Grenoble, entre logiques locale et nationale

Dans la seule ville de France dirigée par une alliance EELV, Parti de gauche et citoyens, la gauche part divisée aux législatives. Tiraillée par des enjeux contradictoires, elle risque de tout perdre.

C’est toute la difficulté des élections législatives : faire une campagne locale pour servir une orientation nationale. En cas de désaccords politiques, ce double enjeu apparaît comme une redoutable machine à diviser. À Grenoble, terre de gauche, Jean-Luc Mélenchon est arrivé en tête du premier tour de la présidentielle (28,9 %). De peu puisqu’il ne devançait Emmanuel Macron que de 154 voix. Juste ce qu’il faut, cependant, pour conforter une majorité municipale atypique (EELV, PG, Ensemble !, Nouvelle Donne et citoyens) qui a fait de cette ville de 160 000 habitants, depuis 2014, le laboratoire d’une union innovante et prometteuse.

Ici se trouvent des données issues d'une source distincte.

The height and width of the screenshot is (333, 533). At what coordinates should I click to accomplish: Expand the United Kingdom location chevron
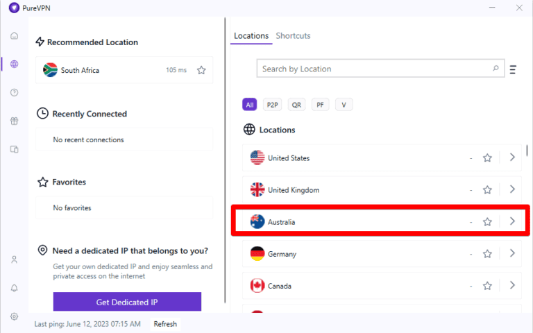click(512, 189)
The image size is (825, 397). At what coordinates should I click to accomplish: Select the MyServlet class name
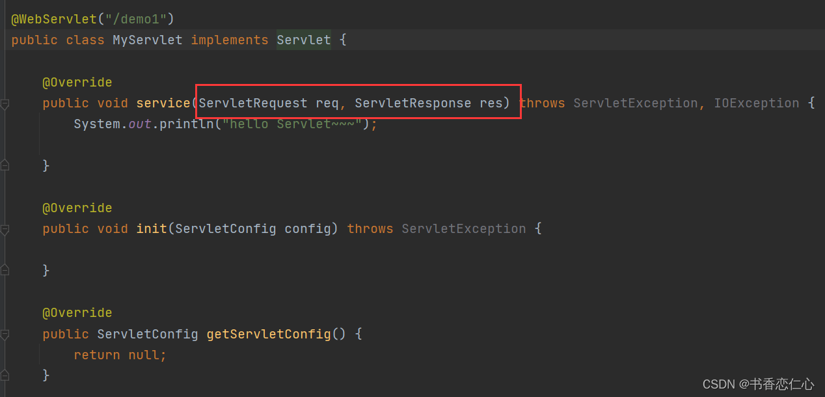tap(147, 40)
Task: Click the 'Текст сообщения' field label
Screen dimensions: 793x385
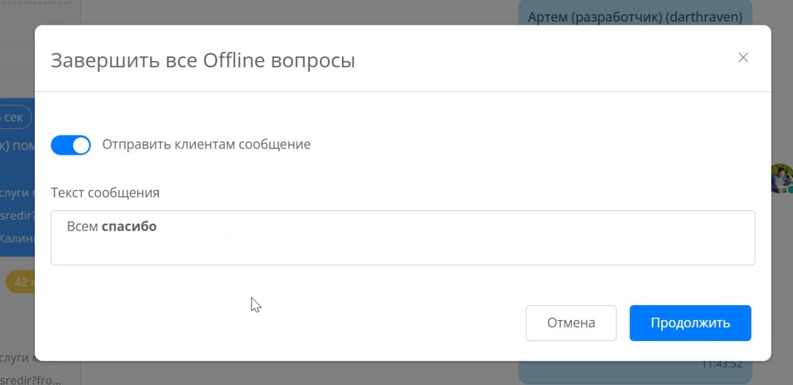Action: pyautogui.click(x=105, y=193)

Mais, aux législatives, Grenoble est divisée en deux circonscriptions (la 1re et la 3e de l’Isère) qui englobent, chacune, quelques communes alentour. Et, dans l’une comme dans l’autre, la majorité municipale se présente en ordre si dispersé qu’on peine à comprendre ce qui justifie d’en être arrivé là. D’autant que, dans cet émiettement, apparaissent des rapprochements nouveaux. « La rupture à gauche date de l’élection municipale de 2014 : la liste PS [soutenue par le PCF, NDLR] et la liste d’union d’Éric Piolle (EELV) se sont retrouvées en opposition sans qu’il y ait désistement, se souvient Soukaïna Larabi, militante socialiste hamoniste de 23 ans, candidate soutenue par le maire de Grenoble dans la 3e circonscription. Cela a été traumatisant pour la gauche locale. Le PS s’est mis dans une posture d’opposition et y est resté jusqu’en 2017. » Puis la primaire socialiste a accouché de « la surprise Hamon », qui « a rouvert des cadres de débat entre EELV et l’aile gauche du Parti socialiste ». Au point d’aboutir à des candidatures communes pour les 11 et 18 juin. Notamment sur la 3e circonscription, où Soukaïna Larabi a le soutien d’EELV contre le socialiste Michel Destot, ancien maire de Grenoble (pendant dix-neuf ans), député depuis 1988, réputé « Macron-compatible ». Candidat à sa succession pour un septième mandat, ce dernier a face à lui une candidate investie La République en marche (LREM), Émilie Chalas, directrice générale d’une mairie de droite. Il prétend avoir toujours été « fidèle à sa famille politique », tout en fustigeant le choix de Benoît Hamon d’avoir pris dans son équipe de campagne « un adjoint au maire de Grenoble clairement opposé à la ligne Lyon-Turin », dont lui est un ardent défenseur.